PASSAGE.
Really like your work. Thanks. I've been looking for a good yellow or amber 5mm led with decent brightness for years. Tried many and finally gave up. The best (almost ringless) I've found was a 30deg. from All Electrictonics but it only has 3000 mcp. It's pretty nice except for lack of brightness. Red has a very bad effect on my eyes and they hurt after a
little while. Orange, amber or yellow is ok for me.

Very interested in the Cree 14 deg. ambers you tried. The 30 deg. don't look that good to me. I do like 20-30 Deg., but if it's bright then I could use the 15 deg. In above photo the 
center of the 15 deg. amber looks like it has a small dark hole in it. Is that right? If you 
have any extras, I only need 2 or 3 or maybe 1 to check out. Be glad to buy 1-3 from you.
Anyway let me know, and keep up the good work.

Cheers, Gordon


----------



## LEDAdd1ct (Feb 10, 2010)

Thank you for your advice, John!


----------



## JohnR66 (Feb 10, 2010)

metlarules said:


> I have the Cree 5mm reds and the SSC reds from Mouser. The SSC's have a much better beam to them. They are a little brighter and they don't have that hole in the middle of the beam.



Is the die cup side the anode or cathode on the Cree or the SSC? What part numbers are you comparing?


----------



## JohnR66 (Feb 10, 2010)

I'm glad so many have taken interest in these LEDs. I have sold a few in small qty to a few members who were interested. I seem to be getting more requests. I didn't intend on becoming a reseller. I sold as many as I can. I need the rest for my projects. If I had the time, I would organize a group buy.

They aren't difficult to get. You can get them an any qty from DigiKey and if you can use first class mail, the shipping is cheap and fast, but it makes sense to get more than 10 as the shipping cost would cost more than the red or amber ones.

Thanks John


----------



## metlarules (Feb 11, 2010)

JohnR66 said:


> Is the die cup side the anode or cathode on the Cree or the SSC? What part numbers are you comparing?


 http://www.mouser.com/ProductDetail...=sGAEpiMZZMs4quMj8r4lml0GZsaK/vRILswrr9Lrg2M=

http://search.digikey.com/scripts/DkSearch/dksus.dll?Detail&name=C503B-RCS-CW0Z0AA1-ND

These are the 2 leds that I have.


----------



## JohnR66 (Feb 12, 2010)

metlarules said:


> http://www.mouser.com/ProductDetail...=sGAEpiMZZMs4quMj8r4lml0GZsaK/vRILswrr9Lrg2M=
> 
> http://search.digikey.com/scripts/DkSearch/dksus.dll?Detail&name=C503B-RCS-CW0Z0AA1-ND
> 
> These are the 2 leds that I have.

DATA BLOCK.
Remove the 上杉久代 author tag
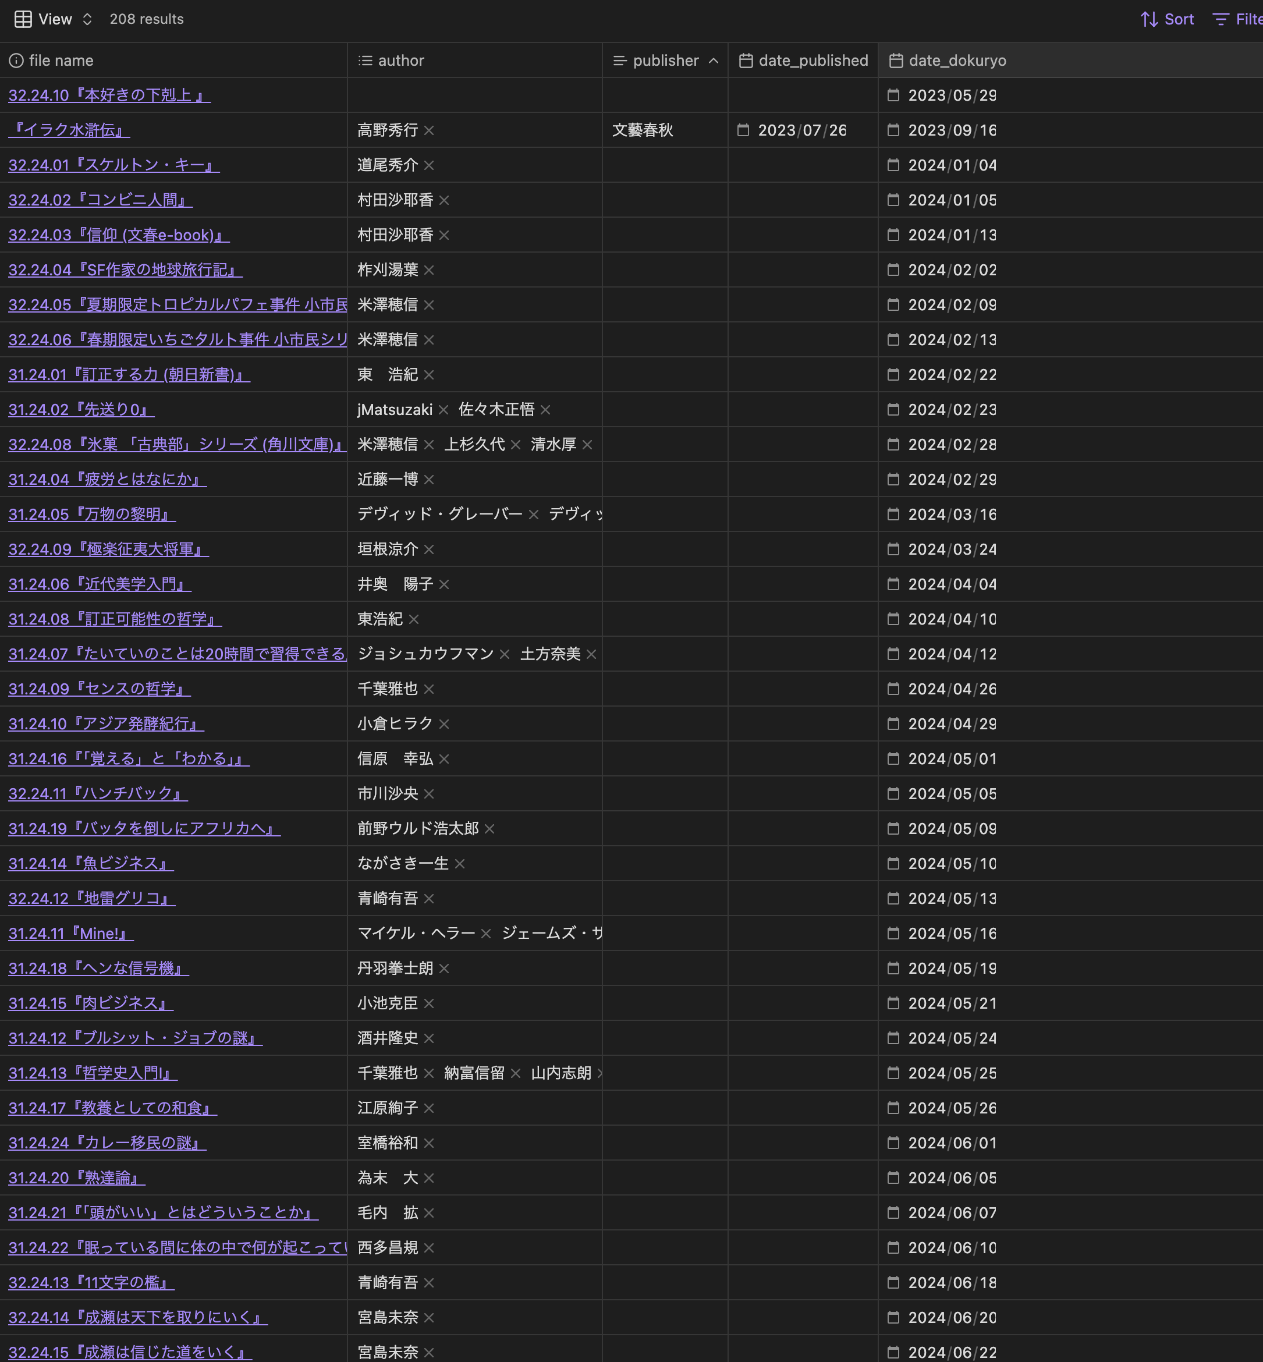This screenshot has width=1263, height=1362. 516,445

EXERCISE SET.
1. Print everything in the LED thread from "I'm glad so" down to "or amber ones.".
2. In the LED thread, which color has a very bad effect on Gordon's eyes?

RESPONSES FOR EACH TASK.
1.
I'm glad so many have taken interest in these LEDs. I have sold a few in small qty to a few members who were interested. I seem to be getting more requests. I didn't intend on becoming a reseller. I sold as many as I can. I need the rest for my projects. If I had the time, I would organize a group buy.

They aren't difficult to get. You can get them an any qty from DigiKey and if you can use first class mail, the shipping is cheap and fast, but it makes sense to get more than 10 as the shipping cost would cost more than the red or amber ones.

2. Red.